Una declaración de intenciones: las resonancias son los ecos, las vibraciones, las ondas que se propagan y transforman, tocando cada rincón con el poder del arte. La relación entre sujeto y objeto como un sistema vibratorio en el que ambas partes se estimulan mutuamente. Sin embargo, en este contexto, la resonancia no se refiere simplemente a devolver el sonido recibido, sino a hablar con una voz propia.
Cada nota, cada trazo, cada voz es una vibración que se expande, tocando vidas y construyendo puentes. Las calles se llenan de colores y formas que no solo reflejan nuestra sociedad, sino que también la reconfiguran, permitiendo que cada persona se vea y se escuche en los murales, en los grafitis, en las intervenciones artísticas, Este festival se convierte en un espacio donde las habilidades relacionales y las estructuras intersubjetivas de los individuos se nutren y crecen. Así como el recién nacido se forma a través de las interacciones con su figura de referencia, los habitantes encuentran en el arte un espejo y una voz.
Las paredes antes mudas ahora hablan, cuentan historias de inclusión, de convivencia, de sueños y desafíos compartidos. En cada obra, hay una resonancia de identidad. El arte no solo embellece la ciudad; son manifestaciones de quienes somos, de nuestras raíces y nuestras aspiraciones.
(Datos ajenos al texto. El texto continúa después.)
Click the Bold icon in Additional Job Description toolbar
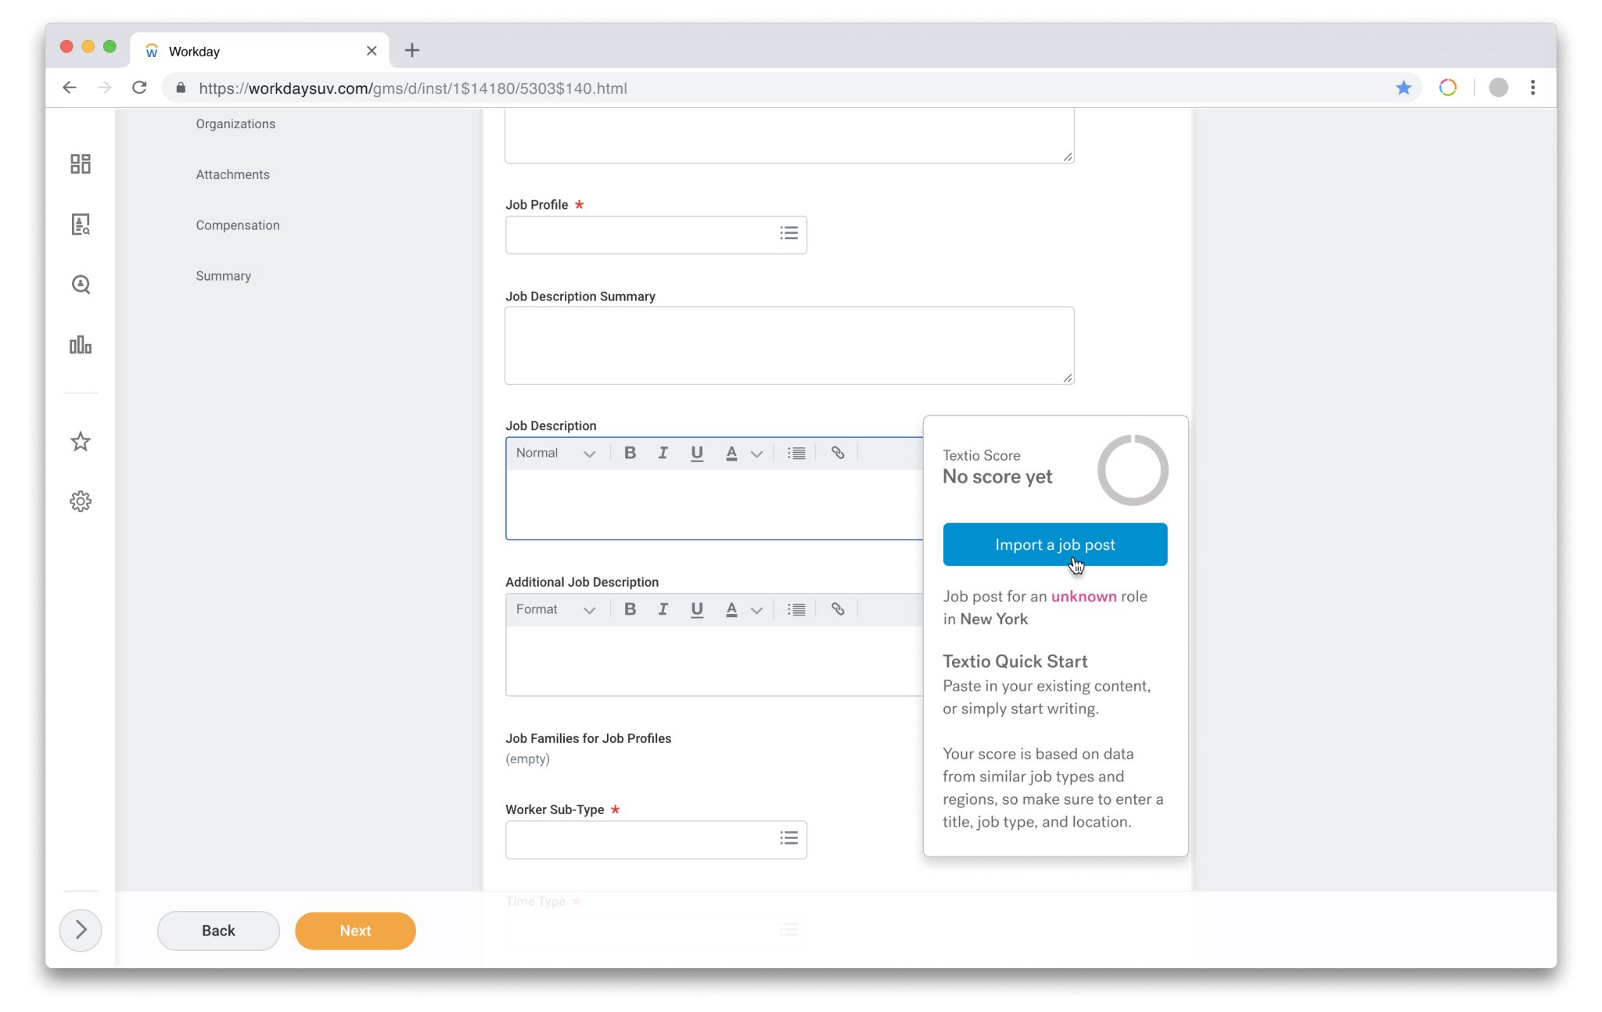The image size is (1602, 1012). pos(630,608)
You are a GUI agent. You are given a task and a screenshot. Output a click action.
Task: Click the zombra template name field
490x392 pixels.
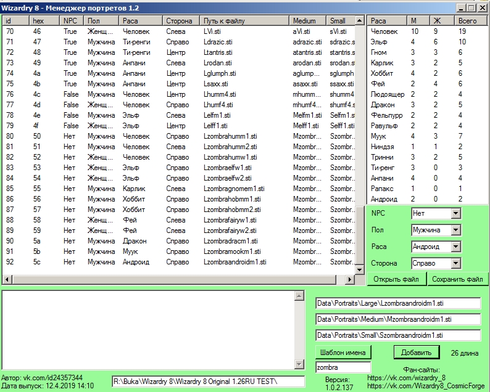tap(344, 367)
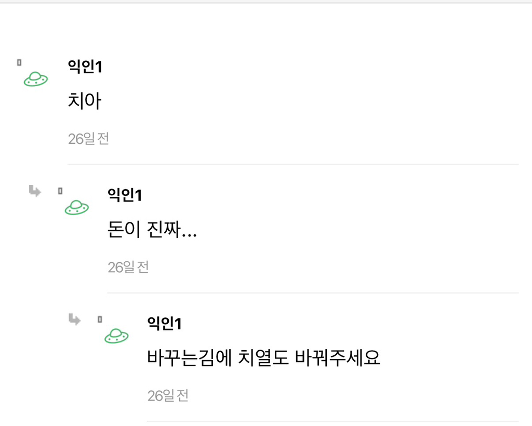Open the 익인1 profile from the last reply

tap(163, 324)
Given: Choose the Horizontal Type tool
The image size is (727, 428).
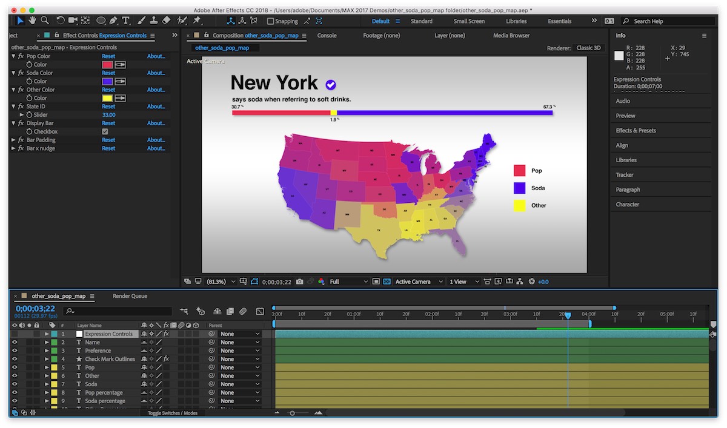Looking at the screenshot, I should tap(126, 21).
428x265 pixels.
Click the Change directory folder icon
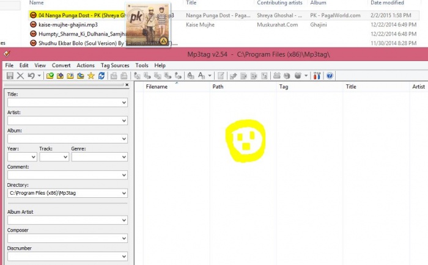point(50,76)
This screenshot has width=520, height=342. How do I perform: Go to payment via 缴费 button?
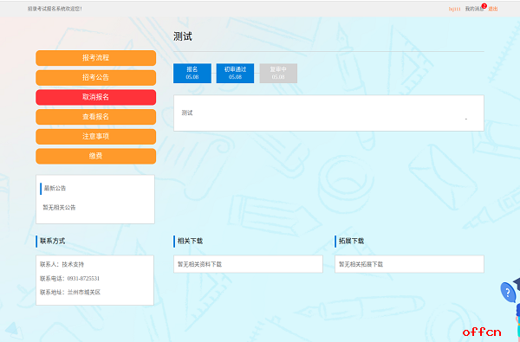(96, 156)
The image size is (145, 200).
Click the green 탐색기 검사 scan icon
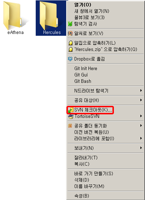pos(70,24)
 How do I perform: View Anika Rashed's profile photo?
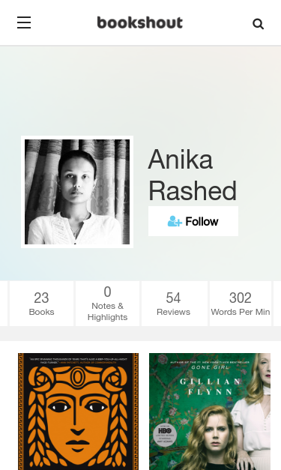77,192
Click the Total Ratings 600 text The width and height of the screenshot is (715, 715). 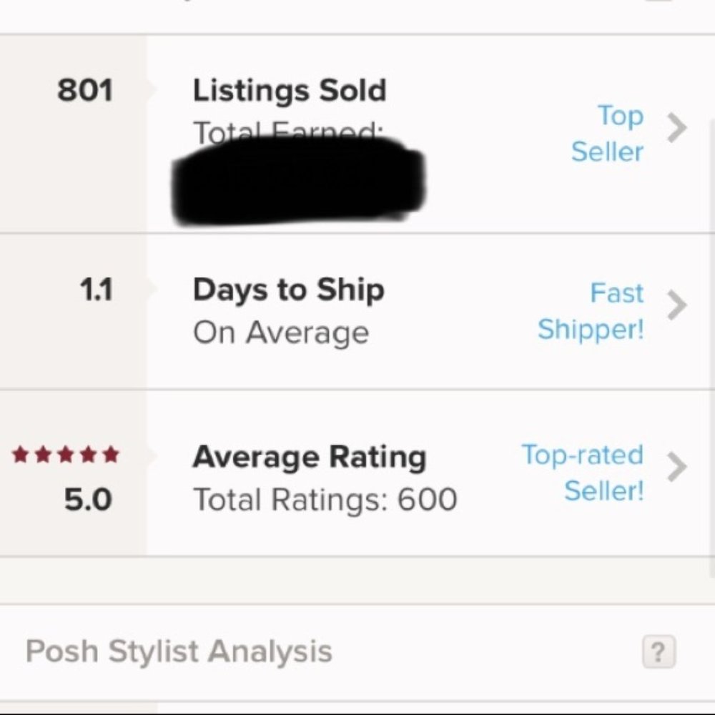(324, 499)
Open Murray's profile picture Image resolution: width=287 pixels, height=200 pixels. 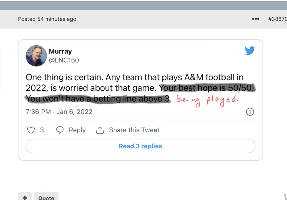pyautogui.click(x=36, y=56)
Al igual que las vibraciones en un sistema físico pueden alterar estados y estructuras, el arte tiene el poder de modificar percepciones y actitudes. A través de nuestras actividades, promovemos una conciencia ambiental, fomentamos la inclusión, y abogamos por prácticas responsables y sostenibles. El festival se convierte así en un escenario donde las vibraciones del cambio se sienten en cada interacción.
Las resonancias que creamos hoy se proyectan hacia un mañana donde el arte sigue siendo una herramienta de mediación, un puente entre el individuo y el mundo, un canto continuo de voces diversas que se entrelazan para formar una sinfonía de transformación.